[Entries taken from a collection]
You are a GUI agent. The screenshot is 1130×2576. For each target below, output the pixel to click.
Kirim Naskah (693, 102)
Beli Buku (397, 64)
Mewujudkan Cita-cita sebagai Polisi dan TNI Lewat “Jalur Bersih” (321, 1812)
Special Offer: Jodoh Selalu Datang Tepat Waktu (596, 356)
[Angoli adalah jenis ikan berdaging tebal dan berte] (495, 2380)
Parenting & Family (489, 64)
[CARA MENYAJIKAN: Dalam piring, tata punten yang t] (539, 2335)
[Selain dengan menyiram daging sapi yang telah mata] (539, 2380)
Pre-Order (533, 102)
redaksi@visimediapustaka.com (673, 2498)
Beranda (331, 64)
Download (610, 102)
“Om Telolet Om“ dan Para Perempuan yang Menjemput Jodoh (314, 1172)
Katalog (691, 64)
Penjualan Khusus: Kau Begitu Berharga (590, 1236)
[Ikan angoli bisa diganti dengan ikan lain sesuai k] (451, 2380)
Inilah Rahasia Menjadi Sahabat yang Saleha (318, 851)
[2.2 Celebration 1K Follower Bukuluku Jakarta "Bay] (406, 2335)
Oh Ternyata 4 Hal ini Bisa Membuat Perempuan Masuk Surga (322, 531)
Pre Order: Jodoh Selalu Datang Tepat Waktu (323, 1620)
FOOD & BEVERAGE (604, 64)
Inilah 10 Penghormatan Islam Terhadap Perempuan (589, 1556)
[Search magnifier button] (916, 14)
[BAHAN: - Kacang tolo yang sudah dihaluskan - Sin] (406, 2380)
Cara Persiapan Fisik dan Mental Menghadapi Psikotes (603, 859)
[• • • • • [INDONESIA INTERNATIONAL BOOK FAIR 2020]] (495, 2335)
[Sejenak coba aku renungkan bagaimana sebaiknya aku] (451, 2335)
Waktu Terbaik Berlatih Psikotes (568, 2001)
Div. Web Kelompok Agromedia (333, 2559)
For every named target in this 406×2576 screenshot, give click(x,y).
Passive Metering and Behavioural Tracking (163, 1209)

> **Exercise prompt**
Work out how many lines in this data contain "Inilah". Only that number should be given.

> **Task answer**
2